Hurt of Unsupport

Friends and family that don’t support you can cause pain at the best of times. But when struggling with grief there’s not much resilience and an unsupportive person can be crushing.

Dealing with grief is incredibly demanding. Someone grieving hopes friends and family will be pillars of strength, encouraging, accepting of the grief and trusting that the person grieving is finding their own way through. But what happens when the person grieving leans on someone he or she thought would be a trusted ally only to discover no empathy? Instead, the one grieving is beaten down with hurtful exchanges. When the griever most needs a true friend, words of dismissal, judgment and disapproval cut deep. The support they were hoping to lean on crumbles – no pillar of strength, just useless rubble.

It’s easy for onlookers to stand in their own shoes, see someone struggling in grief and think they are doing it wrong. For that reason, many people fall short of being a real friend. The truth is that no one can really understand the depth of grief until confronted with a very impactful loss. Even the person grieving had no idea how to navigate their grief until they are in it.

No one experiences a relationship to the one who has died in the same way as the person grieving. Onlookers did not have the same relationship to the deceased. They are probably not facing the same financial stresses, loss of home, loss of lifestyle, loss of daily routine involving the one deceased. They are not the same in personality as the one grieving. How then can they fully understand another’s grief?

What most onlookers fail to understand is that grief does not need fixing. The person grieving is not looking for advice on how someone else would handle things. The journey through grief is a very personal and unique one and really only the person dealing with grief is the best one to find a path through it. It’s just that the griever hoped they wouldn’t have to walk that road alone.

When in the midst of grief the person really needs a buddy – someone pulling on their team – someone who will stand with them through thick and thin. They need a friend who believes in their heart that the one grieving is still a good person doing the best anyone could do in their circumstances. Unfortunately, less-than-supportive folks take on the role of judge, jury and executioner. They decide the griever is doing grief wrong, they sentence them to lots of correction, then in their onlooker’s fog of misunderstanding, they become angry the griever didn’t follow their advice or simply pull away from the relationship. They do not want to reach out in love and care for another. Their erroneous opinion is easier to offer than unconditional love.

If you are watching someone suffer grief, be a good friend. They need you. They are putting their trust in you. Accept where they are. Accept what they say about how it feels. Believe they are still the same good person they were before getting bulldozed by loss. Trust they are doing the best they can.

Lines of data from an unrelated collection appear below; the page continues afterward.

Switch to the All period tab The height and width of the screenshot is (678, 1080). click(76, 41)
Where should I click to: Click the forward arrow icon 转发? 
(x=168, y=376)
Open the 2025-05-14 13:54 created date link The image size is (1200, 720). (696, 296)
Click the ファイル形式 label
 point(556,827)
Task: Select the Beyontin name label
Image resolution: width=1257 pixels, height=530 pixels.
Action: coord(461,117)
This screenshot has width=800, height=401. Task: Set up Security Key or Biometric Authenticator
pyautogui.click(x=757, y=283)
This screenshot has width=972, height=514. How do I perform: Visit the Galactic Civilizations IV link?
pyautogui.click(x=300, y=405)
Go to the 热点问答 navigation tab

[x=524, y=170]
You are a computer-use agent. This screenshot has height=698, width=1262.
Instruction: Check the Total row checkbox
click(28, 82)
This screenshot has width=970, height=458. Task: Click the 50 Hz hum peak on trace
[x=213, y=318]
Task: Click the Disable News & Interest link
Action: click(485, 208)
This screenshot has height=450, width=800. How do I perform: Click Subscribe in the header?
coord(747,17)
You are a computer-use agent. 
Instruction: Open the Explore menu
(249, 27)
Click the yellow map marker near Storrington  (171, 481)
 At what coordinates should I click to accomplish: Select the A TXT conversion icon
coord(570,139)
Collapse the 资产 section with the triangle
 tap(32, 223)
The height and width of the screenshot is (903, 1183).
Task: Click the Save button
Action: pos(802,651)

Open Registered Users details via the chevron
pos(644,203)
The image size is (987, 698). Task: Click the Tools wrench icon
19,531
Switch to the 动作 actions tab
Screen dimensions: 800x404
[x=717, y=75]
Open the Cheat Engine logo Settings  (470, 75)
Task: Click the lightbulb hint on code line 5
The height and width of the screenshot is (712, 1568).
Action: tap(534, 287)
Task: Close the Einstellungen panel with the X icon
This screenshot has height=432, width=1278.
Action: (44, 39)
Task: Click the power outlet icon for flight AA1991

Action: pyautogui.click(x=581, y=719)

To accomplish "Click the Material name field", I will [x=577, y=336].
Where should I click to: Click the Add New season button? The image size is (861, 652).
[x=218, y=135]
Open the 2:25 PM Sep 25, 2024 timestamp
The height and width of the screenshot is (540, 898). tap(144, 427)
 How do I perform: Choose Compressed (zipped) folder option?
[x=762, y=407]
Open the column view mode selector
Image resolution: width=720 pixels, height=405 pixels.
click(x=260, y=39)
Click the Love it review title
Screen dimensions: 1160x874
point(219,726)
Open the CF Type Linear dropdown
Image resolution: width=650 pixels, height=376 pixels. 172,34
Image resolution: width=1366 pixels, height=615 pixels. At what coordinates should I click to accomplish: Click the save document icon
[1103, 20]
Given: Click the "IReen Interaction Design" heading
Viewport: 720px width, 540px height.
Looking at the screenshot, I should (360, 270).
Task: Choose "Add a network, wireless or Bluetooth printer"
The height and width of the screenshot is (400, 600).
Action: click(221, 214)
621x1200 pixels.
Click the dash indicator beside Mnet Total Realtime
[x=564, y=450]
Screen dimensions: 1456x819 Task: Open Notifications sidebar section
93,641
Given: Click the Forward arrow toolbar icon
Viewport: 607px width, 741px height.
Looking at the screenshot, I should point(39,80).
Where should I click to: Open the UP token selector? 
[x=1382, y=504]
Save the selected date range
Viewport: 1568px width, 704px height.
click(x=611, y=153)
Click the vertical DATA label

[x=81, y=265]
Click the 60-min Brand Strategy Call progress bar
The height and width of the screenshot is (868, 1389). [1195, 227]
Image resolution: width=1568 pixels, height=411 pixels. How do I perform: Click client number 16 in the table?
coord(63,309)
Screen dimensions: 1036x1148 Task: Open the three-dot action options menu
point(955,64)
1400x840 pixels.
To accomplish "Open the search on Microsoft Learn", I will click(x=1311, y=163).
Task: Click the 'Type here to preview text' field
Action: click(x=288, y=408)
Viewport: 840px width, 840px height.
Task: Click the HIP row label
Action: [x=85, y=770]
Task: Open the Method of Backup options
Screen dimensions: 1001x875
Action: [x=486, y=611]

Don’t be the person that adds more hurt to an already broken heart. Don’t leave them without support when they need it most.

If you are someone grieving and have turned to someone you thought would stand by you and have been bitterly disappointed, you are not alone. I too have felt the cold disapproval of a family member because I wouldn’t be pushed into doing things her way.  As hard as this is, you have to let them go. It is another loss, and you will need to add that grief to the pile you already struggle with. But letting them go now, while painful, is better than subjecting yourself to their ongoing opinions and wounding words.

The loss of someone you thought was a trusted friend can be so crushing you may not want to risk trusting anyone else because the pain and anguish of more hurt and loss are just too much to bear. Nonetheless, keep pressing on in your search for support. There are fantastic supportive people who have learned the beautiful art of friendship. You may find them in surprising places. Hold on to them like treasures. Indeed, they are more precious than gold.